O principal recurso disponível é o embargo de declaração, que permite questionar possíveis omissões ou contradições nos votos dos ministros (Foto: Valter Campanato/Agência Brasil)
As defesas do ex-presidente Jair Bolsonaro (PL) e de sete integrantes do chamado “núcleo 1” da tentativa de golpe de Estado têm até segunda-feira (27) para recorrer das condenações impostas pelo Supremo Tribunal Federal (STF).
O principal recurso disponível é o embargo de declaração, que permite questionar possíveis omissões ou contradições nos votos dos ministros. Na prática, esse tipo de recurso dificilmente altera a decisão, mas pode ser usado para adiar o fim da ação penal e, consequentemente, o início do cumprimento das penas.
Os recursos serão analisados e votados em plenário virtual da Primeira Turma do STF, sem data fixa para julgamento, mas a expectativa é de que o processo avance rapidamente.
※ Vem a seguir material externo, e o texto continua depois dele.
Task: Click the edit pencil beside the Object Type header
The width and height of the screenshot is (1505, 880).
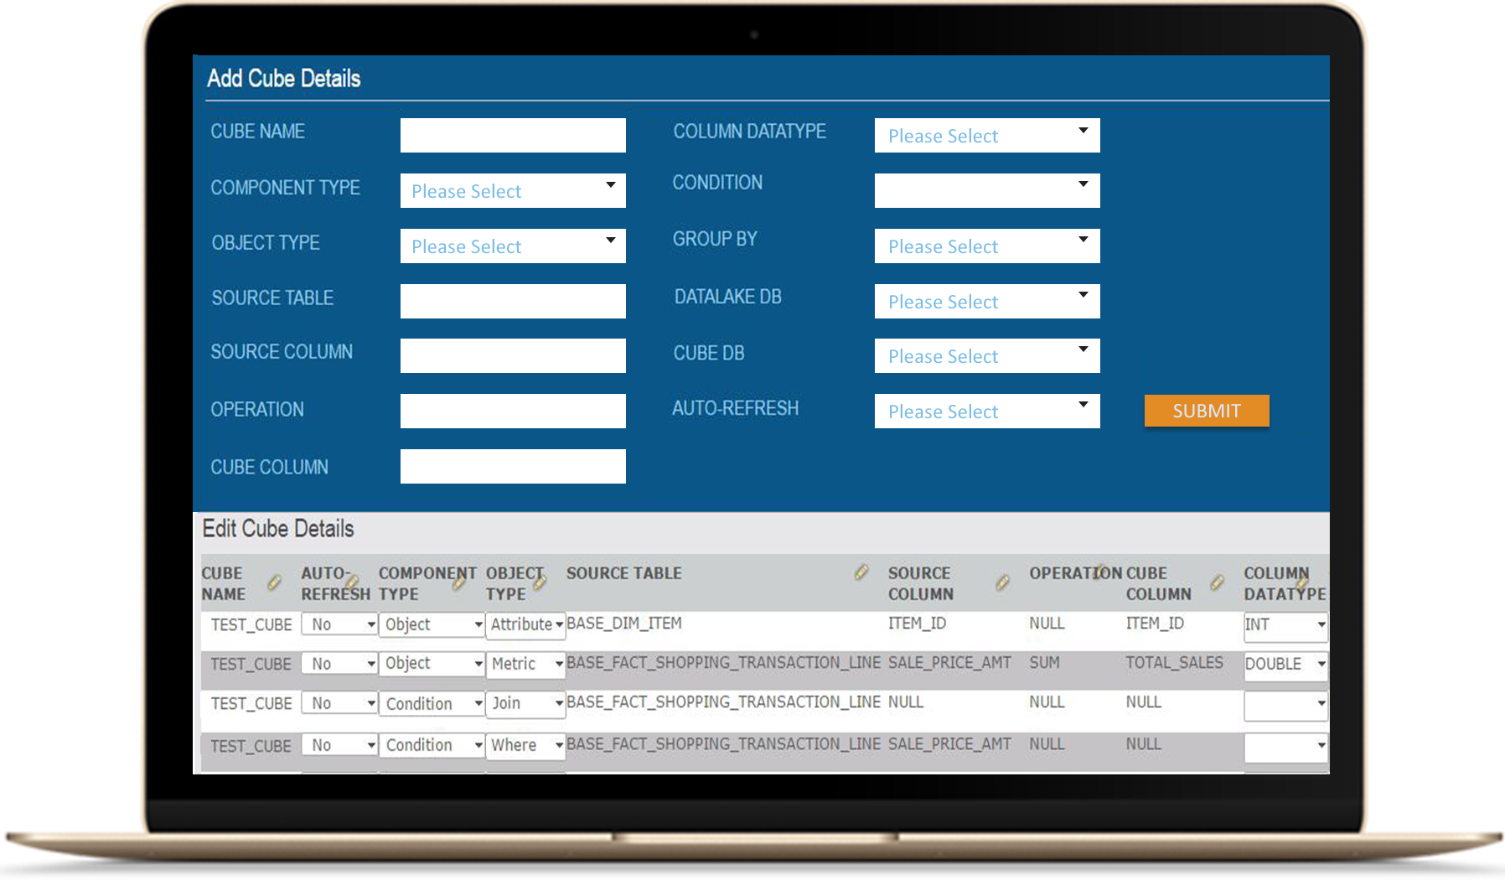Action: 540,582
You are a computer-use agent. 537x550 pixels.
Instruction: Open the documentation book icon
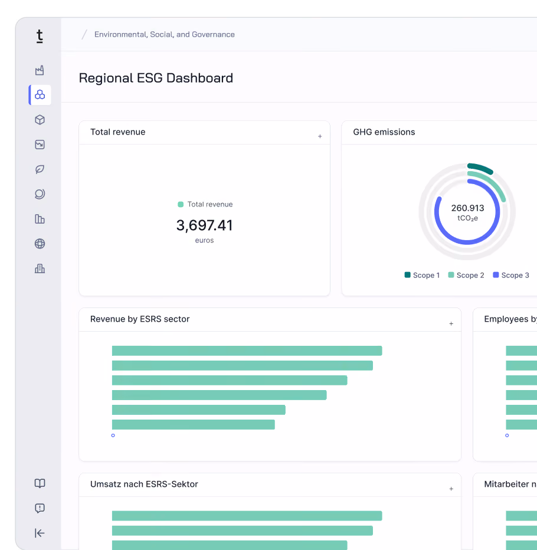point(40,483)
Se os embargos forem rejeitados, ainda será possível apresentar um segundo recurso antes que a condenação se torne definitiva, quando ocorre o chamado trânsito em julgado.
Entre os condenados, Bolsonaro possui a maior pena do grupo: 27 anos e 3 meses em regime fechado. Já o tenente-coronel Mauro Cid deve ser o único integrante do núcleo 1 a não apresentar recurso, o que significa que a execução da sua pena poderá ser iniciada antes dos demais.
Cid foi condenado a dois anos de reclusão em regime aberto, mas já cumpriu dois anos e cinco meses sob restrições de liberdade e medidas cautelares. Após o trânsito em julgado, a defesa poderá solicitar ajustes formais no cumprimento da pena.